Add data parameter to shorten formulas

mpiktas / midasr

R package for mixed frequency time series data analysis.

http://mpiktas.github.io/midasr/

Other

73 stars 34 forks source link

Add data parameter to shorten formulas #38

Closed MaximilianJHuber closed 10 years ago

MaximilianJHuber commented 10 years ago

In lm you can enter y ~ x + b with all variable being listed in a data.frame which you pass on to lm via the data parameter. I would like to prepare a list of "mls" matrices and do the same as in lm.

E.g.: eq <- midas_r( midasdata$rGDPg2 ~ midasdata$MonMulti, start=list(MonMulti=c(1,-0.1)) )

where midasdata contains mls matrices produced with: midasdata[[i]] <- fmls(MonMulti,ratio-1, ratio, nealmon)

eq <- midas_r( rGDPg2 ~ MonMulti, start=list(MonMulti=c(1,-0.1)), data=midasdata )

vzemlys commented 10 years ago

Current behaviour is exactly like lm. In the data argument you pass the data where named columns correspond to variables, and the construction of the model is governed by formula interface. So for your example the specification would be

 midas_r(rGDPg2~fmls(MonMulti,ratio-1, ratio, nealmon),data=midasdata,start=list(MonMulti=c(1,-0.1)))

where

  midasdata <- list(rGDPg2=y,MonMulti=x)

If rGDPg2 and MonMulti are in Global environment, then there is no need to specify the data argument, the behaviour which is consistent with lm.

I do not see the benefits of your proposal and I immediately see several problems related to the implementation. For example how would I know that nealmon restriction should be used? Maybe I misunderstand something, could you elaborate more on your proposal, or specifically what problems do you see with the current implementation?

MaximilianJHuber commented 10 years ago

My point is that the formula gets excessively large when there are more variables, so I think it would increase readability and formula flexibility (i.e. if a formula is constructed on-the-fly) to prepare a list of mls matrices first. Then the formula's job is only to specify my model, not to prepare data.

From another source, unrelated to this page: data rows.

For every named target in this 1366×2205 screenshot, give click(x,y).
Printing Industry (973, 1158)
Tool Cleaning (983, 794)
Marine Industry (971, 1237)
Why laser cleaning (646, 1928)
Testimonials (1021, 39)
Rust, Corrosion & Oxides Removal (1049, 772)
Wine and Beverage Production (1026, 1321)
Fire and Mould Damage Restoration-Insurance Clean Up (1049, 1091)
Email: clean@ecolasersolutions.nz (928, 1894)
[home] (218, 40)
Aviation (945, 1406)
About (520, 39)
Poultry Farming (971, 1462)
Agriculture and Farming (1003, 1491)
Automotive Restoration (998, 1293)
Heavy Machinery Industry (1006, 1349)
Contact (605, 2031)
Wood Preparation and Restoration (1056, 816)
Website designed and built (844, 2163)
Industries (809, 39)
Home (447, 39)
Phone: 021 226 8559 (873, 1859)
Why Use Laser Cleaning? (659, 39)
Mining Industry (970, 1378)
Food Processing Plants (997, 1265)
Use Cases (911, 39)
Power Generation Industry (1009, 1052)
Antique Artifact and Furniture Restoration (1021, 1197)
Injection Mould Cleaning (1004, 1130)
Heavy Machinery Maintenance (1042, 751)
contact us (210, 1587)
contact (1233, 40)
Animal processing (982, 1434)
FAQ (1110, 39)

vzemlys commented 10 years ago

There is still a question of how the restriction would be defined in such case. All of the potential restrictions use the same mls matrix. It would be possible to implement this using the attributes, but I do not see how this would improve the clarity. Yes the formula would be smaller, but

a user would not see what restriction is used in the model definition
if a user wants to change the restriction, then he/she will need to update the matrix, instead of the formula
user would be required to track the alignment of the matrices, i.e. that their dimensions match. This includes caring about NA values, etc. Currently this is automatically handled by the formula interface, you only need to make sure that your mixed frequency data is aligned, which is much more natural to do for the original data, not for its transformations.
formula interface allows to specify transformations of the variables. For example taking logarithm of the variable. To make it happen with your proposed format, I would need to reimplement the way R formula works.

MaximilianJHuber commented 10 years ago

Ok, your last point is the most striking one. The mls is just a transformation of data as the log, etc. is and belongs in the formula. Thank you for your time, you are doing a great job with midasr!

vzemlys commented 10 years ago

You are welcome.

vzemlys commented 10 years ago

Now you can also use function midas_r_simple. This function does not use formula interface and expects matrices prepared with mls. This function is currently available in development version of midasr, which you can install using install_("midasr","mpiktas","np"). See the example in ?midas_r_simple.